Set problem 1:
Duplicate these records word for word, from the line containing "Given: Select the" through the line containing "Looking at the screenshot, I should click(x=1319, y=643).".

Source extract:
>>>>>
Michael Trinkala | 11 Aug 07:52

Proposed changes to omindex

Proposed changes to omindex

Currently Available Items
=========================

1) Have the Q prefix contain the 16 byte MD5 of the full file name used for document lookup during
indexing.

2) Add the document’s last modified time to the value table (ID 0).  This would allow incremental
indexing based on the timestamp and also sorting by date in omega (SORT=0)
a. Currently I store the timestamp as a 10 byte string (left zero padded UNIX time string) i.e.
0969492426
b. However, for maximum space savings it could be stored as a 4 byte string in big endian format
with a get/set utility function to handle the conversion if necessary.

3) Add the document’s MD5 to the value table as a 16 byte string (binary representation of the
digest) (ID 1).  This could be used as a secondary check for incremental indexing (i.e. if the
file was touched but not changed don’t replace it) and also to collapse duplicates (COLLAPSE=1). 
The md5 source code is from the GNU testutils-2.1 package.

4) For files that require command line utility processing (i.e. pdftotext) I have added a
--copylocal option.  This allows the file to be digested while being copied to the local drive and
then the command line utility processes the local file saving multiple reads across the network. 
If we want to expand this it could be used to build a local cache/backup/repository.  For my use I
was thinking of putting the files under source control (svn) but that is another discussion
thread.

5) I would also recommend storing the full filename in the document data.
file=/mnt/vol1/www/sample.html.  I have a purge utility that cleans out documents that are no
longer found on the file system using this information.  FYI: I am currently migrating to a MySQL
(Continue reading)

Reini Urban | 11 Aug 08:45
Picon
Gravatar

Re: Proposed changes to omindex

Michael Trinkala schrieb:
> Proposed changes to omindex
> 
> Currently Available Items
> =========================
> 
> 1) Have the Q prefix contain the 16 byte MD5 of the full file name used for document lookup during
> indexing.
> 
> 2) Add the document’s last modified time to the value table (ID 0).  This would allow incremental
> indexing based on the timestamp and also sorting by date in omega (SORT=0)
> a. Currently I store the timestamp as a 10 byte string (left zero padded UNIX time string) i.e.
> 0969492426
> b. However, for maximum space savings it could be stored as a 4 byte string in big endian format
> with a get/set utility function to handle the conversion if necessary.
> 
> 3) Add the document’s MD5 to the value table as a 16 byte string (binary representation of the
> digest) (ID 1).  This could be used as a secondary check for incremental indexing (i.e. if the
> file was touched but not changed don’t replace it) and also to collapse duplicates (COLLAPSE=1). 
> The md5 source code is from the GNU testutils-2.1 package.
> 
> 4) For files that require command line utility processing (i.e. pdftotext) I have added a
> --copylocal option.  This allows the file to be digested while being copied to the local drive and
> then the command line utility processes the local file saving multiple reads across the network.
<<<<<
Data supplied:
>>>>>
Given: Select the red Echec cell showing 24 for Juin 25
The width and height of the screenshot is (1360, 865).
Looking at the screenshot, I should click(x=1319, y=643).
<<<<<
>>>>>
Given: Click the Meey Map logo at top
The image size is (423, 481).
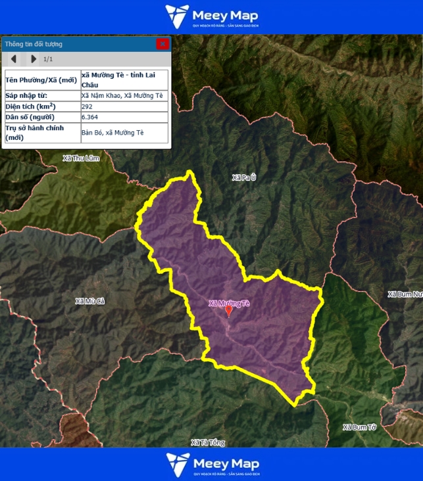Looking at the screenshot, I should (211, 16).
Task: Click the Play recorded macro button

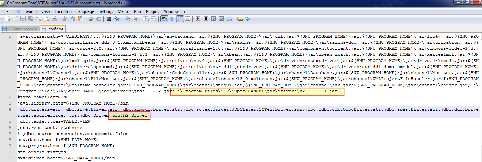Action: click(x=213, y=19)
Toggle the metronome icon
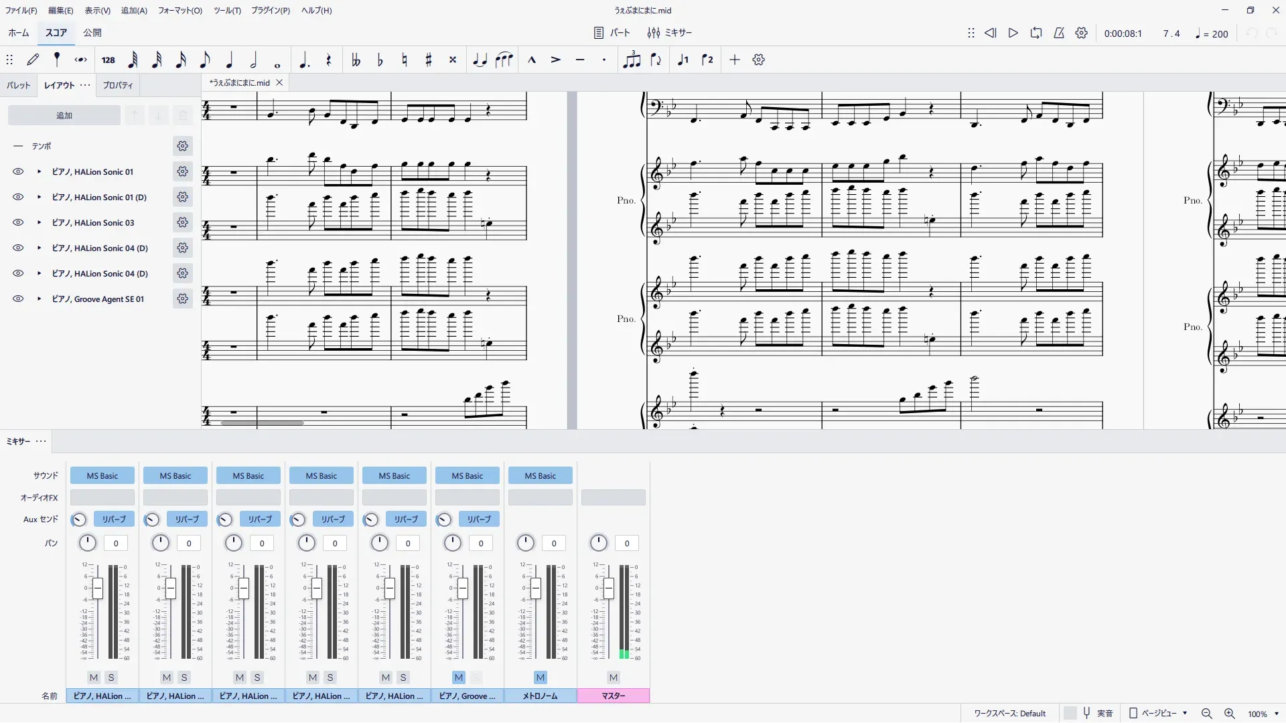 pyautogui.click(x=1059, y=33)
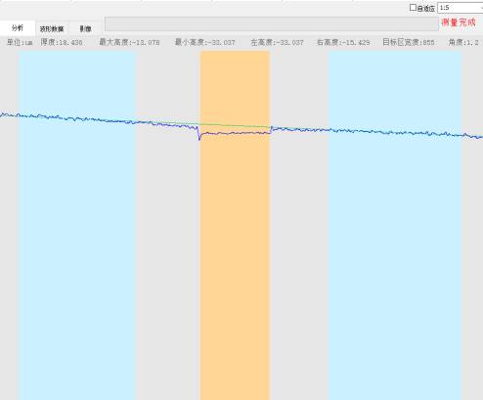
<<<<<
Set problem 2:
Write the next part of the omindex proposal thread, picking up after its last line.

Exercise response 1:
Given: Select the red Echec cell showing 24 for Juin 25
The width and height of the screenshot is (1360, 865).
Looking at the screenshot, I should click(x=1319, y=643).

Exercise response 2:
> If we want to expand this it could be used to build a local cache/backup/repository.  For my use I
> was thinking of putting the files under source control (svn) but that is another discussion
> thread.

I already have a cache_dir option in my omega.conf and successfully use 
it in omindex for recursive local zip/rar/msg/pst "virtual directories", 
(Continue reading)

James Aylett | 19 Aug 20:22

Re: Proposed changes to omindex

On Thu, Aug 10, 2006 at 10:52:59PM -0700, Michael Trinkala wrote:

> 1) Have the Q prefix contain the 16 byte MD5 of the full file name
> used for document lookup during indexing.

I don't think this is generally useful, for reasons previously given:
omega/omindex are really targetted to indexing and searching web
sites, where the URI is the identifier. A filename used to provide a
representation of that resource isn't at all interesting to omega, and
is only partly interesting to omindex (ie: there are other ways of
doing it). omindex is pretty limited in any case, and if you're doing
anything funky you'll be using scriptindex or your own indexer. Within
that, how you generate Q-terms and manage your documents is of course
entirely up to you.

> 4) For files that require command line utility processing
> (i.e. pdftotext) I have added a --copylocal option.  This allows the
> file to be digested while being copied to the local drive and then
> the command line utility processes the local file saving multiple
> reads across the network. If we want to expand this it could be used
> to build a local cache/backup/repository.  For my use I was thinking
> of putting the files under source control (svn) but that is another
> discussion thread.

This is neat. I agree that for anything more complex it's not actually
going to solve all the requirements, but for remote files it can
work. (Although any decent network fs has built-in caching, and in any
case you could rely on the OS buffers - if you open() first, then dup
the filedes, then use fdopen() to turn it into a FILE* - twice -
there's very little reason you'll have to hit the network twice, even
(Continue reading)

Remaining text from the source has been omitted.